Female characters, particularly in the first two seasons, draw consistent criticism. Women are often defined primarily by their relationship to Ramy, serving as objects of his desire or disappointment rather than fully independent people. The show improved on this front in season three, giving Dena and Maysa richer and more complex storylines, but the early imbalance colors how some viewers experience the series as a whole.
A more pointed critique comes from within the Arab-American and Muslim communities the show claims to represent. Some viewers and cultural commentators have argued that despite its good intentions, the show leans into reductive portrayals of Arab culture and frames Muslim identity too narrowly around the question of sexual behavior. The third season’s depiction of Israeli characters also drew criticism for feeling one-dimensional. These aren’t fringe complaints. They come from the exact audience the show is most meaningful to, and they point to a real tension between the show’s ambitions and its execution.
The First Show Through the Door
Ramy occupies a specific position in television history that shapes how people evaluate it. As the first major American series centered on a practicing Muslim-American family, it carries representational weight that no single show can fully bear. Some of the frustration directed at the show comes from viewers who wanted it to be a broader, more affirming portrait of their communities. Some of the praise comes from viewers who are simply grateful that anyone attempted it at all.

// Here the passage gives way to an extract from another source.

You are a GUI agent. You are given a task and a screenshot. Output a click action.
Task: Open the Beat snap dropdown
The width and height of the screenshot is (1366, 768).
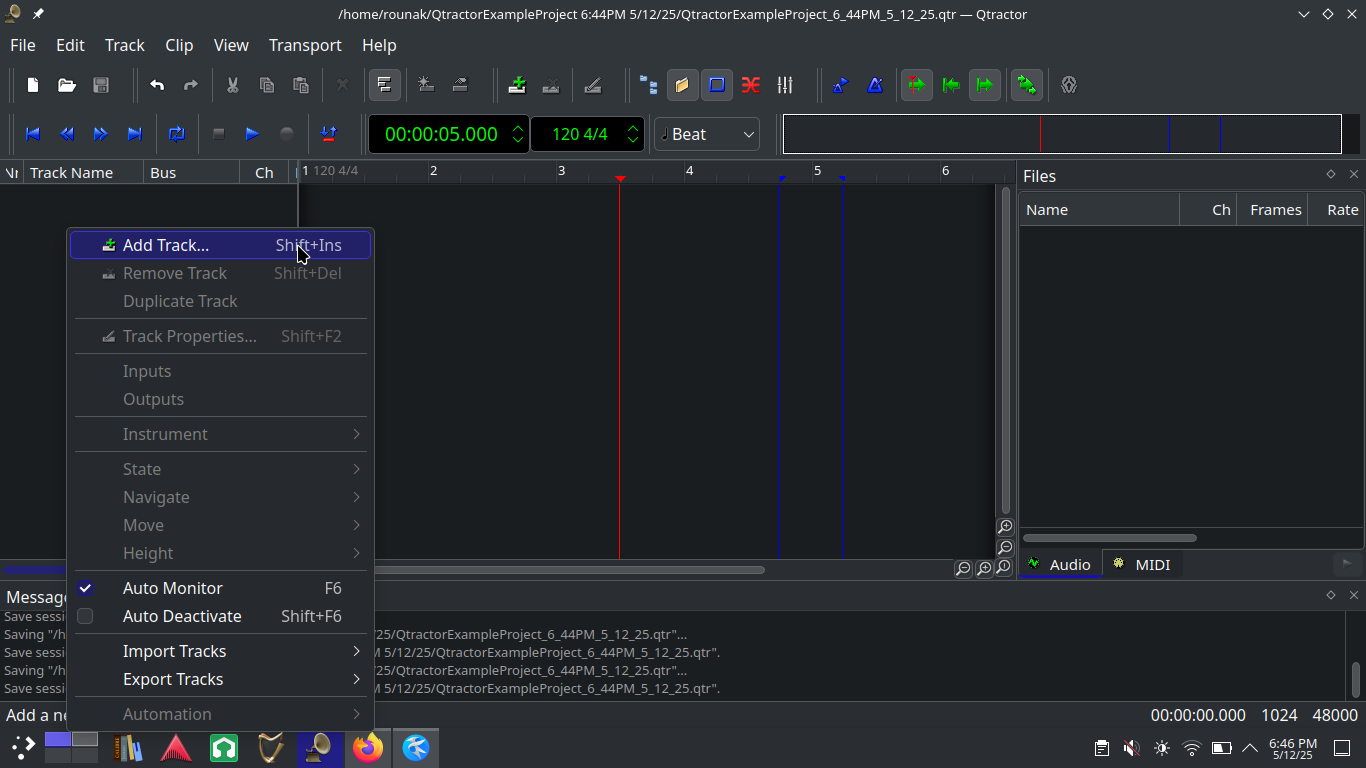pyautogui.click(x=707, y=134)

That context matters when assessing the show’s reception. A portion of its audience watches it through the lens of representation, measuring it against what they need it to be rather than what it chose to be. The show Youssef made is intentionally messy, uncomfortable, and focused on a protagonist who often fails to live up to his own values. That’s a valid artistic choice, but it creates friction with audiences who wanted the first show through this particular door to present a more complete picture.
Should You Watch Ramy?
If you’re drawn to character-driven comedy that isn’t afraid to sit with uncomfortable truths, Ramy delivers something you won’t find elsewhere on television. The family episodes alone justify the investment, and the show’s willingness to explore faith as a real force in someone’s life, not as a punchline or a costume, sets it apart from almost everything else on streaming platforms. Fans of shows that blend comedy with real dramatic weight will find a lot to appreciate here.

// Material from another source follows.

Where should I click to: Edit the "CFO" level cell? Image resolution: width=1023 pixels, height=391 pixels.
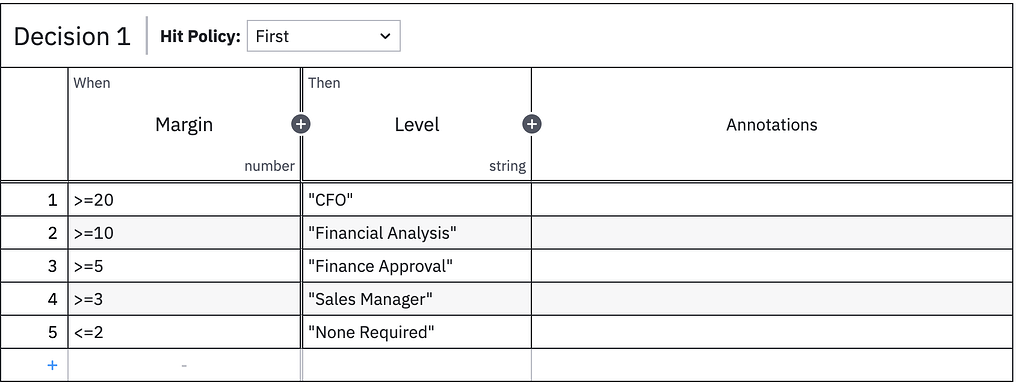tap(417, 200)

Skip it if repetitive character arcs frustrate you, or if you need your protagonist to show meaningful growth across a series. Ramy Hassan is a difficult character to root for by design, and if that sounds more exhausting than interesting, the show may wear you down before it wins you over. The mature content, including frank sexual situations throughout, also makes this a show best watched alone rather than with family.
The Verdict on Ramy
A first-generation Egyptian-American navigates faith, identity, and his own worst impulses across three seasons that redefined what Muslim representation looks like on American television. The standalone family episodes are some of the best character work in modern comedy, and the supporting cast consistently outshines its deeply flawed lead. Ramy’s repetitive cycle of spiritual ambition and personal failure tests patience by the third season, and some portrayals of Arab culture have drawn legitimate criticism from the community the show claims to represent. Those tensions are part of what makes it worth watching. This is a show that takes real swings, lands most of them, and opened a door that American TV badly needed opened.